Also—and this made me irrationally happy—Sweetgreen brought back their Shroomami bowl this winter. It’s not fancy-fancy but the sesame-miso, the warm wild rice, the marinated portobellos… perfect lunch when I can’t be bothered to boil water. And Eleven Madison Park keeps putting out plant-forward tasting menus that treat mushrooms like the main event, not just “the vegetarian option.” When the fancy folks keep centering shrooms, you know it’s not just a fad.

My first mushroom dish that actually made me believe in love again#

I remember this weird rainy night, me and him went to a tiny neighborhood spot—one of those places with mismatched bowls and a chalkboard menu that you can barely read. We ordered a maitake karaage and I swear the crunchy frilly edges were like eating the best bits of fried chicken skin without, well, the chicken. A squeeze of yuzu, a dusting of sea salt, beer, and silence. I think we bullshtted about moves and jobs and then didn’t say anything for 5 minutes because we were busy. It was the dish that pushed me over the edge… mushrooms aren’t sides, they’re stars.

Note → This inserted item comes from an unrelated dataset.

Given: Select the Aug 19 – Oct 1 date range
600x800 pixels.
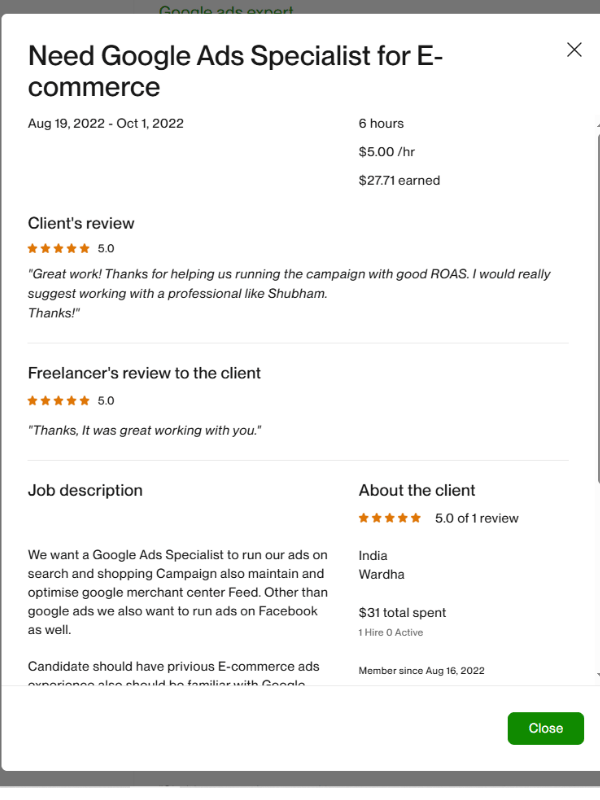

A lil list of how mushrooms went from ‘meh’ to main character in my kitchen#

  • Stop drowning them out. Dry-sauté first with nothing—no oil—just heat and patience until the water cooks off, then add fat and aromatics.
  • Score king trumpets like they’re scallops. Butter baste. Finish with lemon and white pepper. People will gasp. I did.
  • Freeze-thaw trick: freeze mushrooms overnight, thaw, then cook—texture gets meatier, no joke.
  • Ferment or marinate with koji or miso. 24 hours turns boring into whoa.
Mushrooms don’t need to pretend to be meat. They just gotta be mushrooms, full power, no apologies.

1) Lion’s Mane “Crab” Cakes with Old Bay Yogurt
Shred lion’s mane into chunks, squeeze out moisture (like seriously, wring it in a towel), mix with a little mayo, Dijon, Old Bay, green onion, and crushed rice crackers because panko didn’t do it for me. Pan-fry in avocado oil till you hear that hiss and the edges get brown. Serve with a lemony yogurt dip because I’m too lazy to whisk a proper remoulade most nights.

2) King Trumpet “Scallops” with Kombu Brown Butter
Slice into thick coins, score crosshatch, sear in neutral oil till deep golden, then drop in brown butter with torn kombu and thyme. Finish with a splash of white wine. I over-salted once and it was still wildly good. Texture? Bouncy like scallops, smell? Like the ocean cosplaying as a forest.

3) Mushroom XO Noodles
I used dried shiitake + maitake, diced finely and cooked down with chili crisp, garlic, ginger, and a tiny scoop of mushroom garum. Toss with chewy wheat noodles and scallions. It’s not the official Hong Kong XO, ok, but the depth is ridiculous. I cried, a bit. Not kidding.

4) Roasted Enoki “Fries”
Enoki bundles, brushed with sesame oil and soy, roasted till crisp on the ends. Sprinkle with togarashi. Eat with sticky hands. Don’t wear your favorite sweater because the little strands go everywhere.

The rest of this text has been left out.